I’m no longer working in the fast-food industry, but the indignities continue: Five nights a week, I dress up like the fucking St. Pauli girl for my job as a waitress at the Schnitzelhaus. Everyone is German in this part of the country, and I’m pretty sure at least half of them are Nazis. They’ve been surprisingly open about it since the last election.
The final straw came for me after a very long Beers and Brats shift, when a table full of gray-goateed dudes told me they couldn’t wait until women lost the right to vote. After I rolled my eyes, they said not to fight authority because authority always wins. Later, when the head asshole said he thought his sauerkraut looked a little green, I just smiled.

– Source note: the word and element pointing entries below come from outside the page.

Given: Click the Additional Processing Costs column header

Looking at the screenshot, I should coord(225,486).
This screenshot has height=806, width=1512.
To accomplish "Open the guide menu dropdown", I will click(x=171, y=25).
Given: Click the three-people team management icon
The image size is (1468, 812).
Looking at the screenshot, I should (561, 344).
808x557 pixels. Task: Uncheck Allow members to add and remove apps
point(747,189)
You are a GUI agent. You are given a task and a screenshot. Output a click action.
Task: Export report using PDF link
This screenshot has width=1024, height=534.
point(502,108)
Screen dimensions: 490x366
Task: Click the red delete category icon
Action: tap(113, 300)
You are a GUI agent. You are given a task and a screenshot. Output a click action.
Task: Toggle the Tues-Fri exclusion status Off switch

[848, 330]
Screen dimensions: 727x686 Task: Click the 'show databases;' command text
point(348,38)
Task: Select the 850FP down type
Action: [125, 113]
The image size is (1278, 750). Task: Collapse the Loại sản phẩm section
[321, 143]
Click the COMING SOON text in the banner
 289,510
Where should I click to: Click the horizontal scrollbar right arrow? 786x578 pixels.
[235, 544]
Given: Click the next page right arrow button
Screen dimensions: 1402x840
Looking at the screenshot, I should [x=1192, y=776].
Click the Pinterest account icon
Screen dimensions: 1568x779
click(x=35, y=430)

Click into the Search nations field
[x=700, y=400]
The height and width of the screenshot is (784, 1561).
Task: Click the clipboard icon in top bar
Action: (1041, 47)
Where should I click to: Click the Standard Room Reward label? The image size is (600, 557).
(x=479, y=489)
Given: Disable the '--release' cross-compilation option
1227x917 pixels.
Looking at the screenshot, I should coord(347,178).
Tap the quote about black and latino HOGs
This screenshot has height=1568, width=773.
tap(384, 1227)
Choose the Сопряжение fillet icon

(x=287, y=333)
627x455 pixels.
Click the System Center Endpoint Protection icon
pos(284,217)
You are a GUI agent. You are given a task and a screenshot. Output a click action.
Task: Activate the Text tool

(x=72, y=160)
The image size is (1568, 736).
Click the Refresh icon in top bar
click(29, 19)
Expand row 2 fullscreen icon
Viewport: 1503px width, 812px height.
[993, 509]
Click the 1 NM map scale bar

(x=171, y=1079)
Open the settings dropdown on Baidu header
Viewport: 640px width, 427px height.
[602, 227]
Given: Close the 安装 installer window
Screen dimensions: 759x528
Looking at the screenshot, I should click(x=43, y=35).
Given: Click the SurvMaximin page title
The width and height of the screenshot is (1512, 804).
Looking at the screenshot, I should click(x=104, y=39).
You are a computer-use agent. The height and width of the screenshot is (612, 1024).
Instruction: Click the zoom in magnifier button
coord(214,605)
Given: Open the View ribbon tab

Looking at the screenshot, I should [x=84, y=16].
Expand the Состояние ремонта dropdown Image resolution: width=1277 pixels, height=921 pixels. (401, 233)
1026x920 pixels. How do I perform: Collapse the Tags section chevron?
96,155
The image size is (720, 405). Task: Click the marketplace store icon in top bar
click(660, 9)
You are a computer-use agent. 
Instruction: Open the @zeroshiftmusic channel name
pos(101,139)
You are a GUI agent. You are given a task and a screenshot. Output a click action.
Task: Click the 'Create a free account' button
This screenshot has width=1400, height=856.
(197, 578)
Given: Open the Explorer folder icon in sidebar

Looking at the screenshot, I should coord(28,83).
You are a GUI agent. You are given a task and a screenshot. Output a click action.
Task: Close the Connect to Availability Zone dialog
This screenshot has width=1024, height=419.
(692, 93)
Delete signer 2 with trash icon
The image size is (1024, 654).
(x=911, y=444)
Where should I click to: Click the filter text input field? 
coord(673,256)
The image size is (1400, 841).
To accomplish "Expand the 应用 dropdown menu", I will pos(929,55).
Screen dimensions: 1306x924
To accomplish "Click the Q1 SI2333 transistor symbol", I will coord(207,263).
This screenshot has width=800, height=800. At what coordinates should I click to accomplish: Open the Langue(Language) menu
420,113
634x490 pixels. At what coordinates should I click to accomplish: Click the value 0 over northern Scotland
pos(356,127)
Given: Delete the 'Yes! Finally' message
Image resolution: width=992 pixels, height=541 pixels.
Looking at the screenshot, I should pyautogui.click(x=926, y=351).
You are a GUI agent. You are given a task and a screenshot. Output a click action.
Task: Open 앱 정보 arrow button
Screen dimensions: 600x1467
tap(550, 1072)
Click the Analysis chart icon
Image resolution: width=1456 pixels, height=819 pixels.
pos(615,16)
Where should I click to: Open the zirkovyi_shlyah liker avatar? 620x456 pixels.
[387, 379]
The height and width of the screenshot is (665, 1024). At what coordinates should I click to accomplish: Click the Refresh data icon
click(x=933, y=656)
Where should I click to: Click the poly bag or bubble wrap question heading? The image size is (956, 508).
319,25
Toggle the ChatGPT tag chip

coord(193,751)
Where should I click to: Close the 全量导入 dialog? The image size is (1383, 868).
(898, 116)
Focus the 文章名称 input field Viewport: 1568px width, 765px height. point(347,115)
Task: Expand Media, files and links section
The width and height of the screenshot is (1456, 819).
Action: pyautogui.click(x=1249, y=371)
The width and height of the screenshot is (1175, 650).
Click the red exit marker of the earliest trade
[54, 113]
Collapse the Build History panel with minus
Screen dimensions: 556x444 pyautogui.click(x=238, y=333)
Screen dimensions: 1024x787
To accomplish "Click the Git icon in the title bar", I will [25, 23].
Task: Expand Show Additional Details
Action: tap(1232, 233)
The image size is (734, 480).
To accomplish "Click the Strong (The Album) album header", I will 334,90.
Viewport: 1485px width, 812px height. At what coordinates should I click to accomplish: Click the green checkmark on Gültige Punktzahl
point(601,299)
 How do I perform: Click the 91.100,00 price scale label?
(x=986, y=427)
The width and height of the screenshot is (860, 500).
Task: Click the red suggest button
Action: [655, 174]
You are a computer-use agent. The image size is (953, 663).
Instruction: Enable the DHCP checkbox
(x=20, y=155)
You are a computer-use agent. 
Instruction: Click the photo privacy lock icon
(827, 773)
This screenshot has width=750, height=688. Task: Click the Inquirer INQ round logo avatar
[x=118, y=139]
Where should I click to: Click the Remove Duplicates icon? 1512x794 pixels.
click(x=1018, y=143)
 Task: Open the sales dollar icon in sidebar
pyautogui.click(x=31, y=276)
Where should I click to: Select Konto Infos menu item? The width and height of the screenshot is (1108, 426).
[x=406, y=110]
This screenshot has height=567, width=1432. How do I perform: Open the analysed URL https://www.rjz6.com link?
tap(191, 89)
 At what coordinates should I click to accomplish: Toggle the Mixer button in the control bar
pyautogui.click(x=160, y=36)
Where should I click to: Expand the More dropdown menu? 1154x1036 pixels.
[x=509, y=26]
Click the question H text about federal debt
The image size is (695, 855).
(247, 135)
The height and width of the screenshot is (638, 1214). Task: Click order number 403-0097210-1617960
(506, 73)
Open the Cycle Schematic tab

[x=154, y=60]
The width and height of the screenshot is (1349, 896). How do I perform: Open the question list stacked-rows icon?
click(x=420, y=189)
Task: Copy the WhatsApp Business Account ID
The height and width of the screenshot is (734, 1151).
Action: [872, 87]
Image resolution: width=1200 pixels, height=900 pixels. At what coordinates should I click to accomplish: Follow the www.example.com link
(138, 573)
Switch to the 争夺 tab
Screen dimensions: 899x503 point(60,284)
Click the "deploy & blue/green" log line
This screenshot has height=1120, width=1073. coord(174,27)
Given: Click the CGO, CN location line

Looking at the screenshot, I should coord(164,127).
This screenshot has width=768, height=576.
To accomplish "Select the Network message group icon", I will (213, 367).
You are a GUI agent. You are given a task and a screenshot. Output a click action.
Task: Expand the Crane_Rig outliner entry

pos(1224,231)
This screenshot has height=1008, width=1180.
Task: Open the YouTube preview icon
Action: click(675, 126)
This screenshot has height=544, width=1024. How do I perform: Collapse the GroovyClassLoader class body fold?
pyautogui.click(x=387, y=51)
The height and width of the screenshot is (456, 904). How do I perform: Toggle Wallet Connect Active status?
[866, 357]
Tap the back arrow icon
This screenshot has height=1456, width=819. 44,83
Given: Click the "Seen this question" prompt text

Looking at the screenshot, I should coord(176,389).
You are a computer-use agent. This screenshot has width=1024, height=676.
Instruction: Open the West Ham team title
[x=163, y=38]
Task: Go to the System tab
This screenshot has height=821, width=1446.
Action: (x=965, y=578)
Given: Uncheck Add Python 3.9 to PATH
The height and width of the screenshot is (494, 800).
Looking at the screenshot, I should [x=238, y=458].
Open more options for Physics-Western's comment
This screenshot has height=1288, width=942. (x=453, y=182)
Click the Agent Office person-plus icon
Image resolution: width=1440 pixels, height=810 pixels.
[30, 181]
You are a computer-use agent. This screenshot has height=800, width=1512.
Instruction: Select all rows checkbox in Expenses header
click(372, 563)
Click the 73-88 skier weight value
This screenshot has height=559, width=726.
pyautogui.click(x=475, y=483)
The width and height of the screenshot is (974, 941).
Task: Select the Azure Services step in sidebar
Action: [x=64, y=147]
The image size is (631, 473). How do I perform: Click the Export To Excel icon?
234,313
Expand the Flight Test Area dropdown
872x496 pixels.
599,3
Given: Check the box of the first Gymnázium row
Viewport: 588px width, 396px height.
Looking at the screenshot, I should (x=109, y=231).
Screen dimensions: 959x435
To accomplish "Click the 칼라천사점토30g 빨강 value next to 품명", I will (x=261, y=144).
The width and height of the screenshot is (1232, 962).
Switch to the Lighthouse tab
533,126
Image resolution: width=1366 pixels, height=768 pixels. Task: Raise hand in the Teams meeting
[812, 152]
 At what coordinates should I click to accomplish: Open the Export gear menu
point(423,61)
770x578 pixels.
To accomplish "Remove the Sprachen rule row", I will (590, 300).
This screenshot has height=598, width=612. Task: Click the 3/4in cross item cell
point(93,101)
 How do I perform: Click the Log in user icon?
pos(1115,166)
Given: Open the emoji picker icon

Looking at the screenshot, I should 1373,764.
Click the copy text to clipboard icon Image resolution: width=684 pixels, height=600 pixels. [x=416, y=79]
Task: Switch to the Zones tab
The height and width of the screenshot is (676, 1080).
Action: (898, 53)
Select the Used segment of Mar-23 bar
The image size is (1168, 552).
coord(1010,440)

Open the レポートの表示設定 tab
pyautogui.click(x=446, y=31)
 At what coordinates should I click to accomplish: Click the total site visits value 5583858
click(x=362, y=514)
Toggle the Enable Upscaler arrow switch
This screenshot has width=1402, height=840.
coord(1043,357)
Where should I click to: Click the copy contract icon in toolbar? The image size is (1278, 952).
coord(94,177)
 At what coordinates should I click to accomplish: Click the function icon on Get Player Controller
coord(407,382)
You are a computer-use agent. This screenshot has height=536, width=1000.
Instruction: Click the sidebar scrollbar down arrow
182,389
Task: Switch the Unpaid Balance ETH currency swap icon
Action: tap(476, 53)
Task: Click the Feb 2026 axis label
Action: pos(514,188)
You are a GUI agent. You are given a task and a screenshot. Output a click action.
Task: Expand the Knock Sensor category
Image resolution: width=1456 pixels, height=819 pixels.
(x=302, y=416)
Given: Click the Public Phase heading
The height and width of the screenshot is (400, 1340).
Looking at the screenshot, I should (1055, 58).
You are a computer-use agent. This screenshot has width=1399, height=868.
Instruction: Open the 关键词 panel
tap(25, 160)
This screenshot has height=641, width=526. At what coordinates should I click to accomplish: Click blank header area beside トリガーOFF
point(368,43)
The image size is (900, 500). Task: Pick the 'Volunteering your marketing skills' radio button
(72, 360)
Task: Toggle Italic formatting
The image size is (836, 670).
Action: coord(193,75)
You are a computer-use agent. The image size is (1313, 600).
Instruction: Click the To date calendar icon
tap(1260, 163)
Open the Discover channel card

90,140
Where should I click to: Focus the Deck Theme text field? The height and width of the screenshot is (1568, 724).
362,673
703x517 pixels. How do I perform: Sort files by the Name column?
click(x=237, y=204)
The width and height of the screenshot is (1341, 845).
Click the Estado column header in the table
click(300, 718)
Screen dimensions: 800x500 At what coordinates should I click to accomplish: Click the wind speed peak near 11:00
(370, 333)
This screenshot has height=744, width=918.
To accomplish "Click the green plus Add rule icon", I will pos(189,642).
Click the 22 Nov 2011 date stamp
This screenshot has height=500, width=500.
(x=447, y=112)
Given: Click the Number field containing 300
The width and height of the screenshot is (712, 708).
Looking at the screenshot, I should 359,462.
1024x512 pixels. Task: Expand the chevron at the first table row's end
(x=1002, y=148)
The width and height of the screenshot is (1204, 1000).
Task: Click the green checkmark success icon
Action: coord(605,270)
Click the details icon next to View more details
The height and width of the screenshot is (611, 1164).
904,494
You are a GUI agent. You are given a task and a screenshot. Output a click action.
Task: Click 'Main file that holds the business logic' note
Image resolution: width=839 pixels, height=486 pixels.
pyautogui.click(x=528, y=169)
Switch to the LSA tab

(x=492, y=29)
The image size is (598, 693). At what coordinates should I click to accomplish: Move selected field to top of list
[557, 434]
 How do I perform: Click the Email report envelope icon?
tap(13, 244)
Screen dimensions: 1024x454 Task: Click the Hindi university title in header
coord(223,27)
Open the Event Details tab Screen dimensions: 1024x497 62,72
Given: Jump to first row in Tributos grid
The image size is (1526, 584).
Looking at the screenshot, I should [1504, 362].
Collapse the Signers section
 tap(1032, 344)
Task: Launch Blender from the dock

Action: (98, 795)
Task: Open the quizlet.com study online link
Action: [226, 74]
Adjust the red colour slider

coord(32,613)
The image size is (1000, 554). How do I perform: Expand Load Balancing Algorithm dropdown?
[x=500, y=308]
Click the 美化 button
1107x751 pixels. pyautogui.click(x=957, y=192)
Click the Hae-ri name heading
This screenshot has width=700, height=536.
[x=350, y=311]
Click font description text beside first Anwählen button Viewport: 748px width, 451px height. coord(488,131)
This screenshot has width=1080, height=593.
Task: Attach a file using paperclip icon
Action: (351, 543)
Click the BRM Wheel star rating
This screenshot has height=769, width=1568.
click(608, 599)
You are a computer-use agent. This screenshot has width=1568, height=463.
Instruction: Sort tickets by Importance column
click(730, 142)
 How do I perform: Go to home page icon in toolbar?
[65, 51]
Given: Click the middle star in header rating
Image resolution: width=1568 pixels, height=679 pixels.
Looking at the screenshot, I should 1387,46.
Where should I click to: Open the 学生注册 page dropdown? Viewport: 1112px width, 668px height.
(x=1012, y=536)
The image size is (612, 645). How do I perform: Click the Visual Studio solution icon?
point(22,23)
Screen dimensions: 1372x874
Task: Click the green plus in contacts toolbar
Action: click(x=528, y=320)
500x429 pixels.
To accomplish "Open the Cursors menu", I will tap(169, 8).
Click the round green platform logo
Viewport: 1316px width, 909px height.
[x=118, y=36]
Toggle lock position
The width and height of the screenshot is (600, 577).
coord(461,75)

I went home to face yet another lonely ol’ night with my husband, only to learn that he had lost my entire month’s tips in a poker game. As I started to lay into him, he waved me off.
“Rain on the scarecrow, blood on the plow,” he muttered cryptically as he headed to the bathroom.
“Put the fucking fan on in there,” I called over my shoulder. There I was, standing in the living room in my tight-fitting Schnitzelhaus dirndl, smelling like Germanic meats and despair, and it hit me: Dying here doesn’t sound like all that much fun.
So I told my husband I was going out to pick up some smokes, threw a hastily packed bag in the cab of his Chevy Silverado, and headed west. I feel a little bad for ditching him, but I need a lover who won’t drive me crazy. And as it turns out, I am a girl who knows the meaning of “Hey, hit the highway.”